All cases of extenuating circumstances are kept confidential until they are considered by a
small subcommittee of the Examination Board. All proceedings of the subcommittee are
strictly confidential, and will not normally be discussed at the full Examination Board
meeting.

It is your own responsibility to submit your any claims for extenuating circumstances, not that
of your tutor. Please ensure that if you do have what you believe is a valid case, you
complete the submission process in accordance with the School of History guidelines and
deadlines.

It is not possible to make a retrospective claim for extenuating circumstances, specifically
once you know your results. Therefore claims submitted after the deadline will not be
considered by the Examination Board.



3.4 Changing modules/programmes

Students are permitted to change modules providing the details are entered an approved on
MySiS by the end of the first teaching week of term. Students are not permitted to change
after this date. A student who wishes to change the modules that they have be allocated
must contact the Student Support Manager either in induction week or at the start of week
one. Please note that most modules are full after the pre-registration process that took place
in May.

Students who wish to change their programme of study should also contact the Student
Support Manager. Students should note that the College no longer permits students to
change from a History ‘and’ joint honours degree to a History ‘with’ joint honours degree.

If spaces become available on modules that were previously full in the first week of term you
will be notified via your College email and they will be allocated on a first come first served
basis.




                                                                                             12
3.5 Updating personal details

It is important that the College has up to date personal details for all students. Please ensure
that if you change your home or term-time address, name, telephone number or other details
you make the necessary changes on your MySIS page as soon as possible.
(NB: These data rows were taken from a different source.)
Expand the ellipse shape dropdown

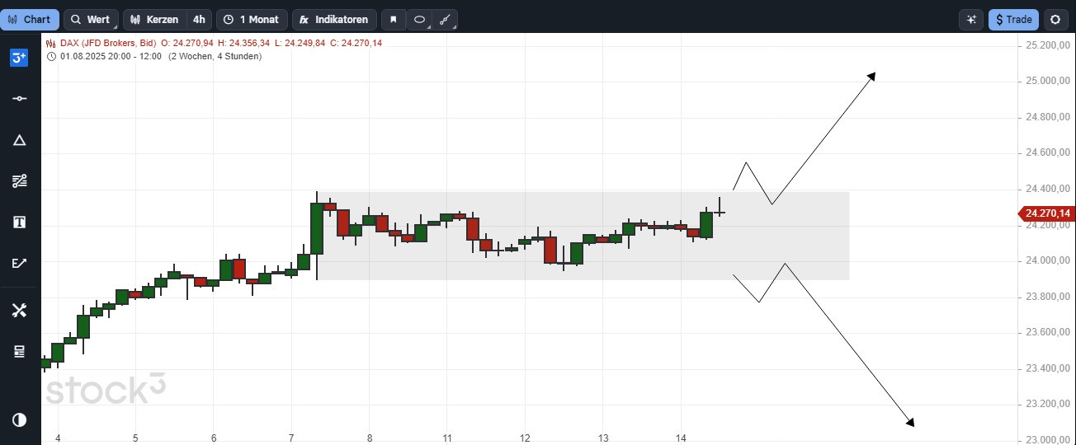(x=419, y=20)
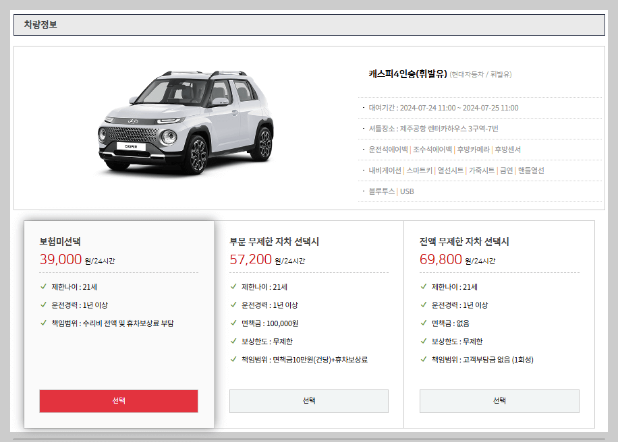The width and height of the screenshot is (618, 442).
Task: Click the 블루투스 feature tag
Action: [x=383, y=191]
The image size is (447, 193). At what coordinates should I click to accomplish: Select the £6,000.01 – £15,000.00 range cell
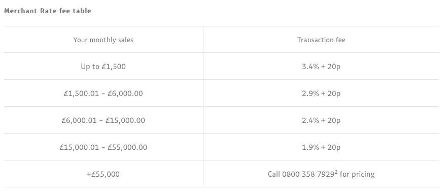103,120
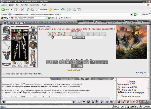Toggle the Обновлять автомат. checkbox
The image size is (151, 109).
[119, 96]
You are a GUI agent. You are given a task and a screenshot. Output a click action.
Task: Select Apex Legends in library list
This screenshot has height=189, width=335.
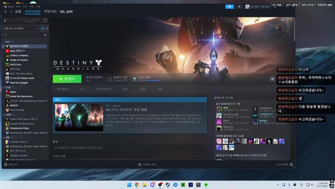(17, 51)
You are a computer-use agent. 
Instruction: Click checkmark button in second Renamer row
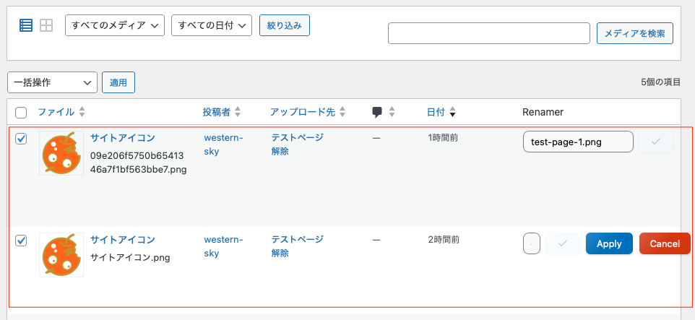563,243
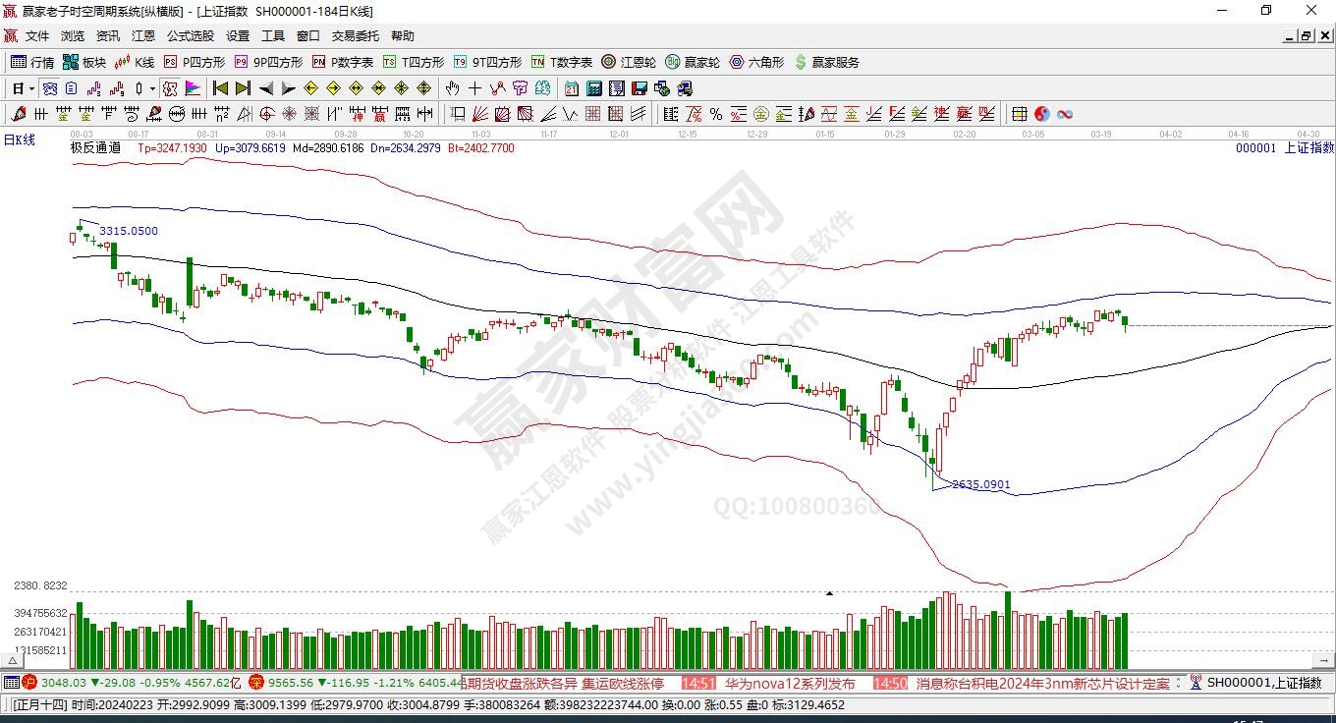Expand the candlestick style dropdown arrow
Image resolution: width=1336 pixels, height=723 pixels.
coord(152,88)
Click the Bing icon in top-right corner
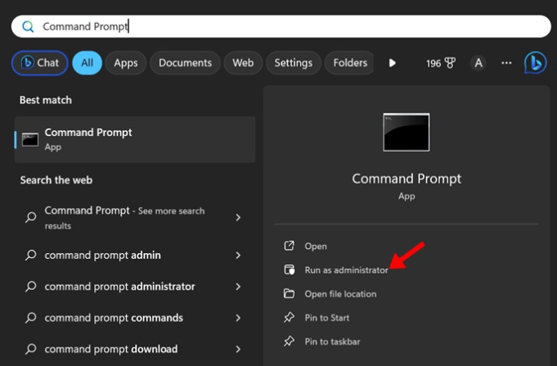Viewport: 557px width, 366px height. coord(535,63)
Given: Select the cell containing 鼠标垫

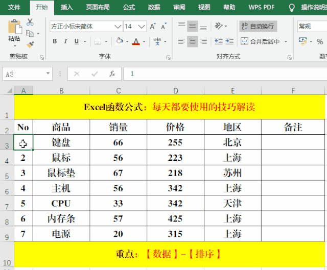Looking at the screenshot, I should [61, 173].

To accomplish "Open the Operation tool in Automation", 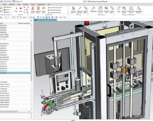I will click(x=93, y=10).
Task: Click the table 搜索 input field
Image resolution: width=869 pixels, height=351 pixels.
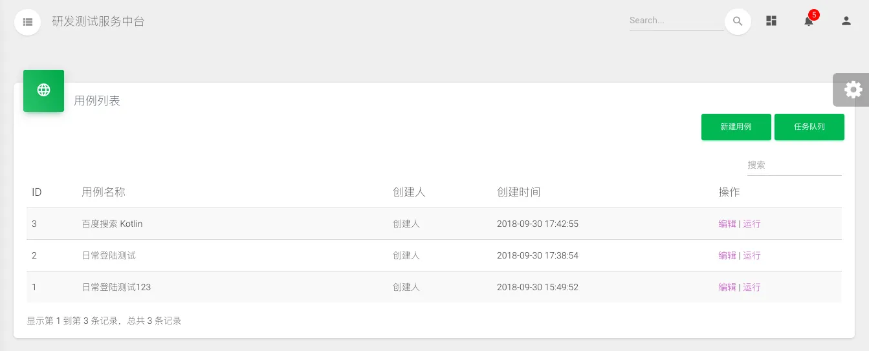Action: coord(793,165)

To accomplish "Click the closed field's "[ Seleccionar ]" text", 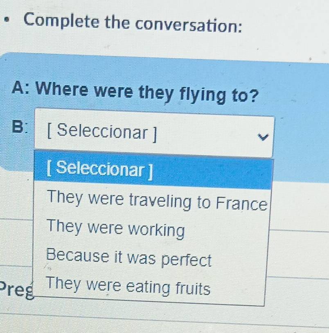I will 102,131.
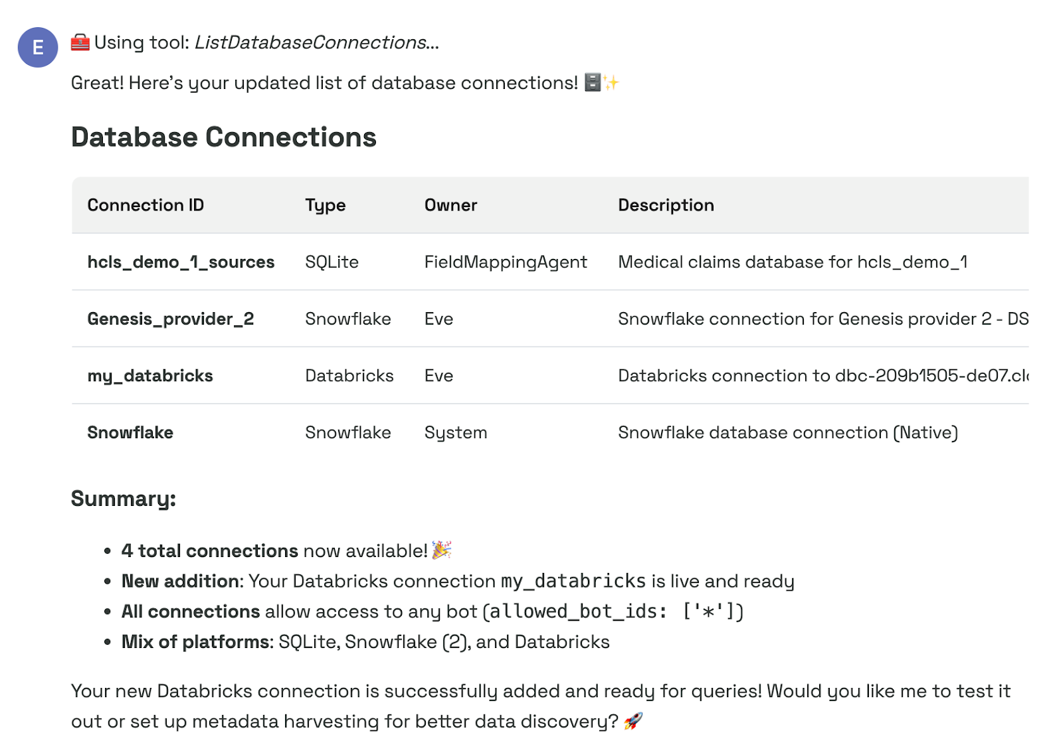Click the FieldMappingAgent owner cell
This screenshot has height=739, width=1063.
(506, 262)
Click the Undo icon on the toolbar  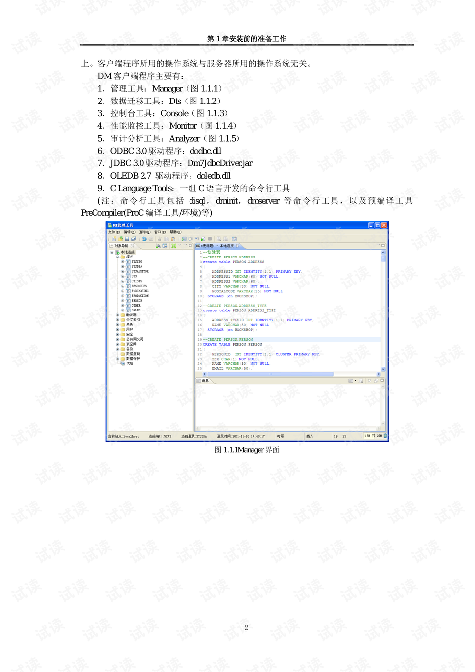tap(143, 238)
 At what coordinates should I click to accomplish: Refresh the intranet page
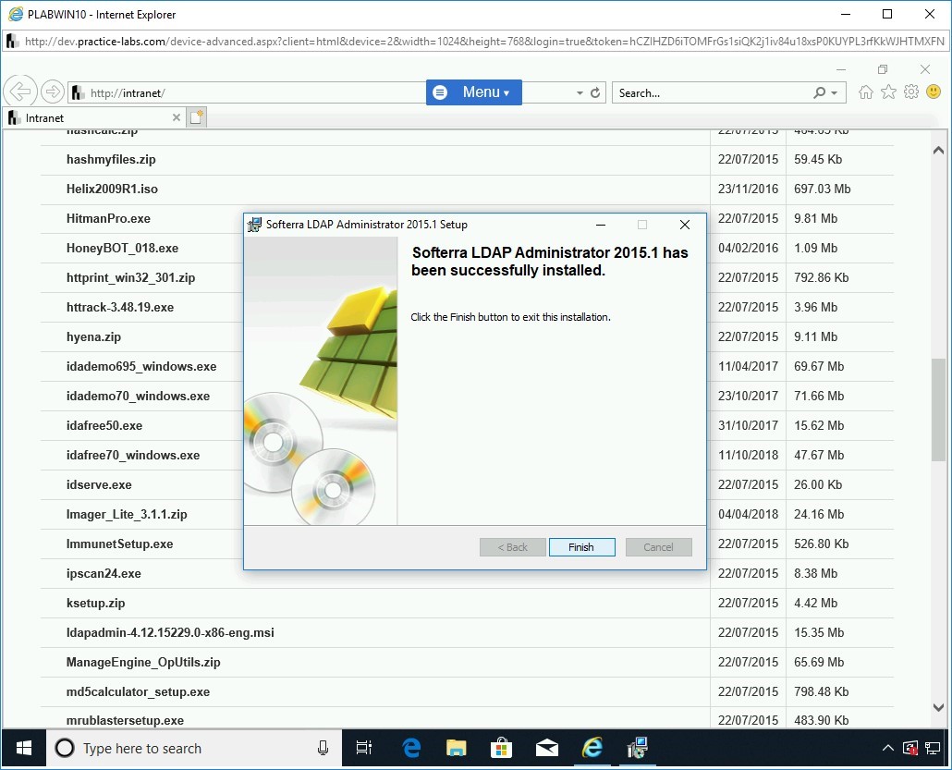pyautogui.click(x=595, y=93)
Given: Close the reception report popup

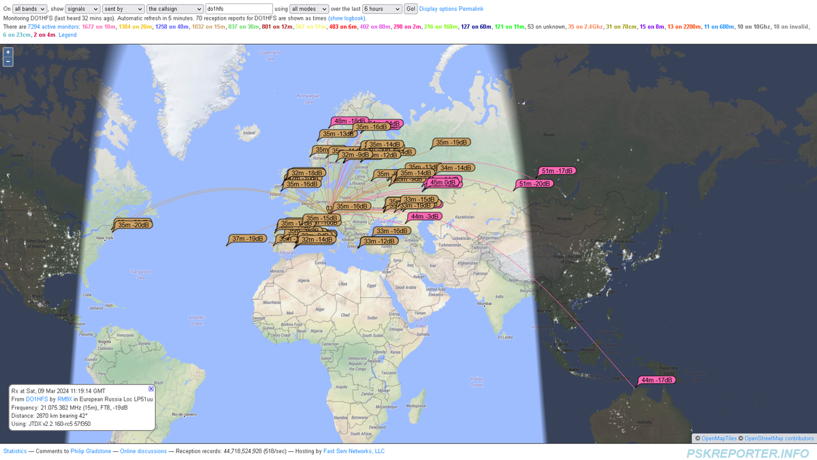Looking at the screenshot, I should 151,388.
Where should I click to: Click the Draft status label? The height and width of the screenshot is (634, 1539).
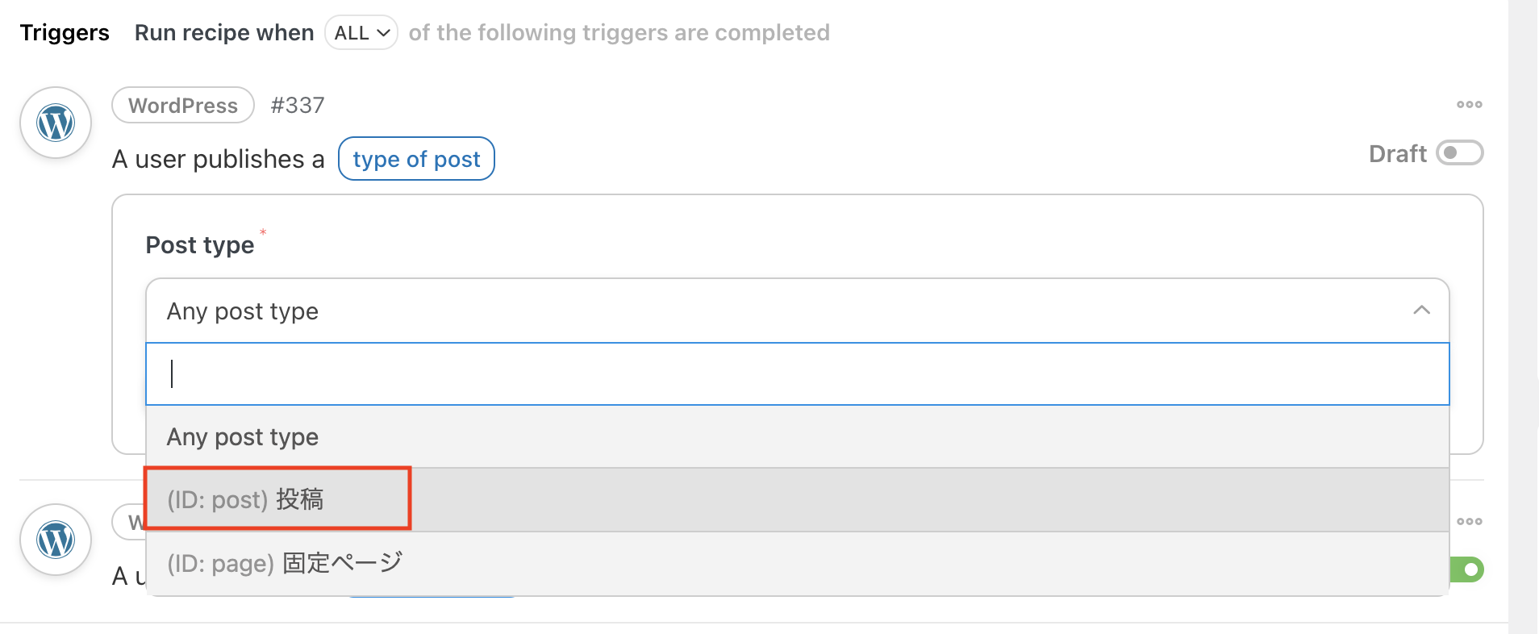(x=1397, y=153)
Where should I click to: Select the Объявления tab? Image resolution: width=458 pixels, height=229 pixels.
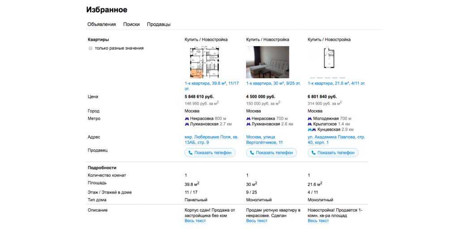(x=102, y=25)
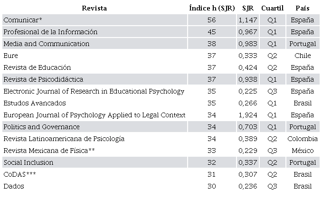Click the Media and Communication journal name
Image resolution: width=322 pixels, height=218 pixels.
(x=46, y=44)
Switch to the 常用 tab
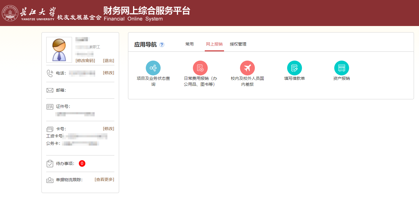The image size is (419, 201). (x=189, y=44)
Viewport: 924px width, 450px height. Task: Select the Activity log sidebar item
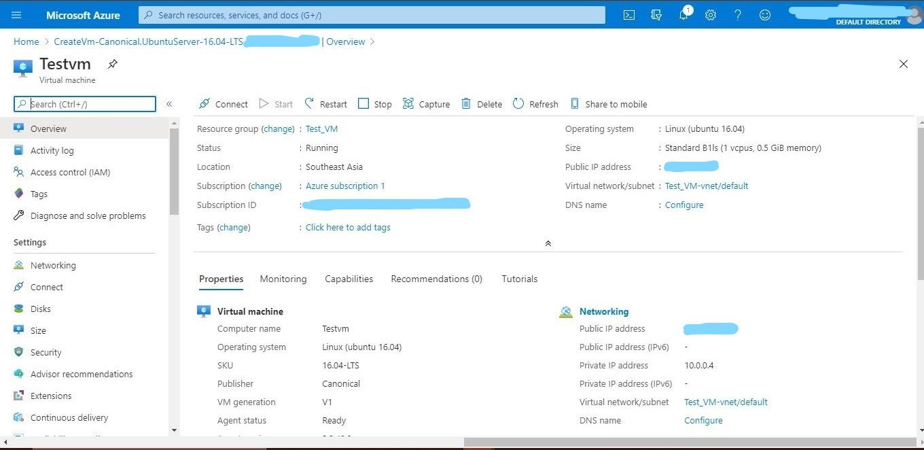click(x=53, y=150)
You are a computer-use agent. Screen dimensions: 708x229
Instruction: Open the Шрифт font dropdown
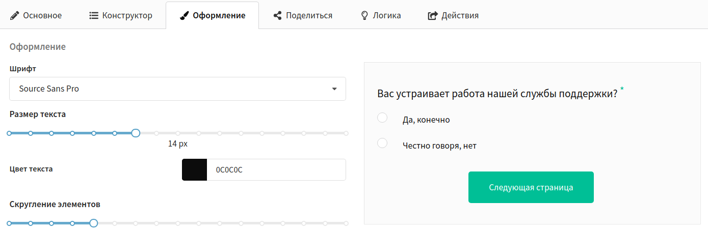177,89
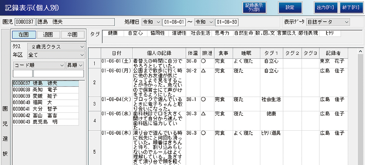Select the 卒園 graduated toggle
The image size is (365, 165).
(x=72, y=35)
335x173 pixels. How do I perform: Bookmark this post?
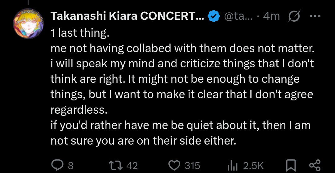tap(291, 165)
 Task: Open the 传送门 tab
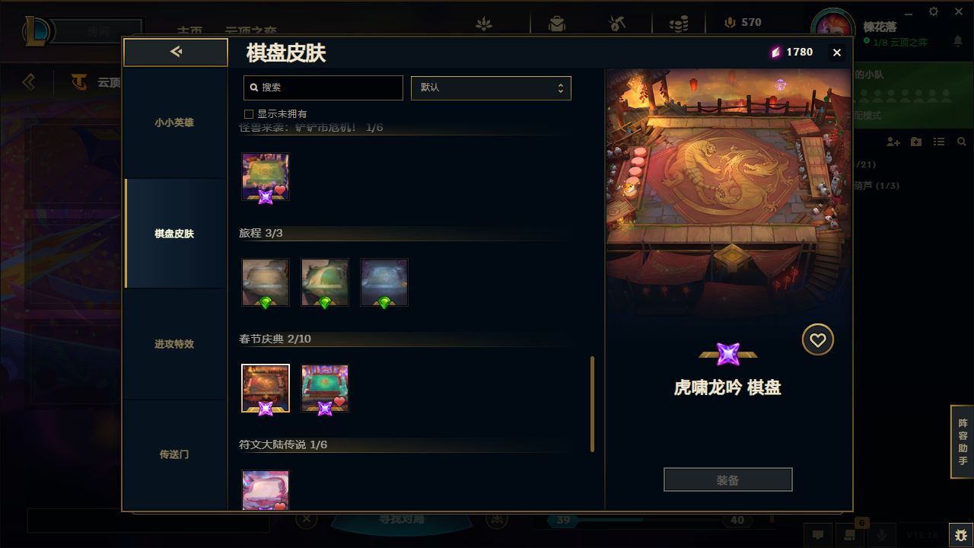point(174,454)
If your details are not up to date you may miss vital information from the College so make
sure your MySIS page is kept up to date. MySiS can be accessed through
https://mysis.qmul.ac.uk



3.6 Conduct

Details regarding the Code of Student Discipline are available at:

http://www.arcs.qmul.ac.uk/student_complaints/index.htm



3.7 Representation

Your views are important to the School of History and Queen Mary. There are a variety of
ways in which you can communicate your opinions to us.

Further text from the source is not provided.